Have you ever gone for a stroll in the park or around your neighborhood, and noticed that your spirits are lifted by the time you head back inside? Studies show that being surrounded by nature can be incredibly beneficial to your mental health by reducing feelings of depression, anger, anxiety and more! In fact, mental health professionals have incorporated nature into their treatment programs for decades. Some well-known therapy practices include Animal Assisted Interventions (AAI), Animal Assisted Therapy (AAT) and Ecotherapy .
Recently, ecotherapy has been used as an all-encompassing term to describe any sort of healing work that includes activities like working in nature (e.g. a conservation project, gardening or farming) and/or experiencing nature (e.g. admiring the views on a walk or going for a scenic hike) . Due to this broad description, I'm sure that you can imagine all of the different types of ecotherapy programs that exist, including:
- Adventure Therapy
- Animal Assisted Interventions (AAI)
- Animal Assisted Therapy (AAT)
- Care Farming
- Environmental Conservation (aka Green Gyms)
- Green Exercise Therapy
- Nature Arts and Crafts
- Social and Therapeutic Horticulture
- Wilderness Therapy
There are formal ecotherapy programs that are usually group activities outdoors led by a trained professional, as well as sessions in nature that follow a set structure and include psychological treatment . Although working with a trained professional is always the ideal option, there are also ways to incorporate some of these strategies for healing on your own. This, my friends, is what I did (and continue to do) throughout my trauma and eating disorder recovery.

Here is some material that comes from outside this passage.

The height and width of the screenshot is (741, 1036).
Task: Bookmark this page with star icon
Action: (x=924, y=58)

You may have noticed recently that I disappeared from the blogosphere for a while; please accept my apologies. I had to take some time to reset and recharge, and this included a break from social media and blogging. You know how sometimes you wake up and realize that you've been running on autopilot for weeks, and it hits you that you've been merely surviving and not living? That's what happened to me, except this realization then led to a bout of extremely heightened anxiety and a general lack of motivation.

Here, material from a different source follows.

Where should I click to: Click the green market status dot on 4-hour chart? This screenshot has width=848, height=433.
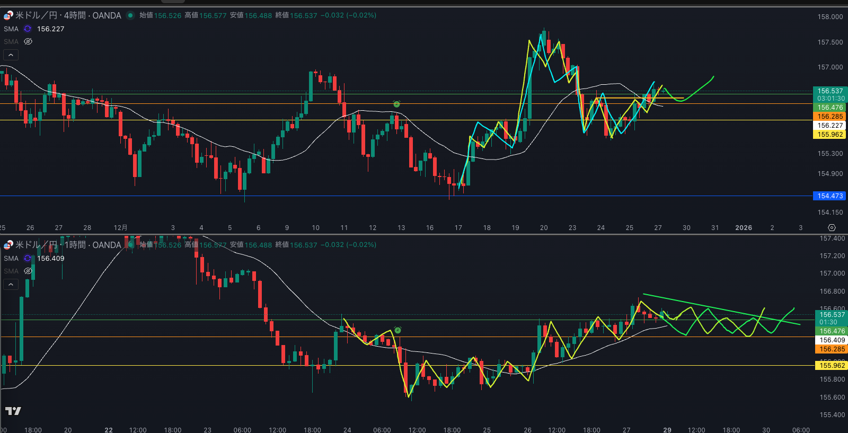coord(130,15)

I'm transitioning to a new phase in my life, and my anxiety responded in - AHEM - an extra kind of way.
Once I realized what was happening, I decided to take some time to myself to process my feelings.
I asked myself the following questions: What are my core feelings right now? Why am I feeling this way? How is my body reacting to these emotions, and is that the type of reaction that I want? Am I hurting or helping myself?
I don't know if you've ever had this kind of inner dialogue with yourself, but speaking from personal experience, things can go south very quick.
When doing this kind of introspection, it's important to follow it up with some self-love and self-care. This is where ecotherapy comes in.
During my eating disorder recovery, I rediscovered a connection with nature that many would consider to be spiritual. Now, I am able to use this connection to help heal my mind and body, and actively engage in something I like to call green-care.
What is green-care, you ask?
For me, green-care is a form of self-love and self-care that incorporates Mother Nature. Right now, my acts of green-care include concepts and skills used in three of the above-listed forms of ecotherapy. These therapies include:
- Green Exercise (doing exercise in nature)
- Therapeutic Horticulture (gardening)
- Nature Arts & Crafts (doing art in or with nature)
These three strategies are what got me through my most recent bout of heightened anxiety, and how I spent most of my free time during my brief blogosphere hiatus.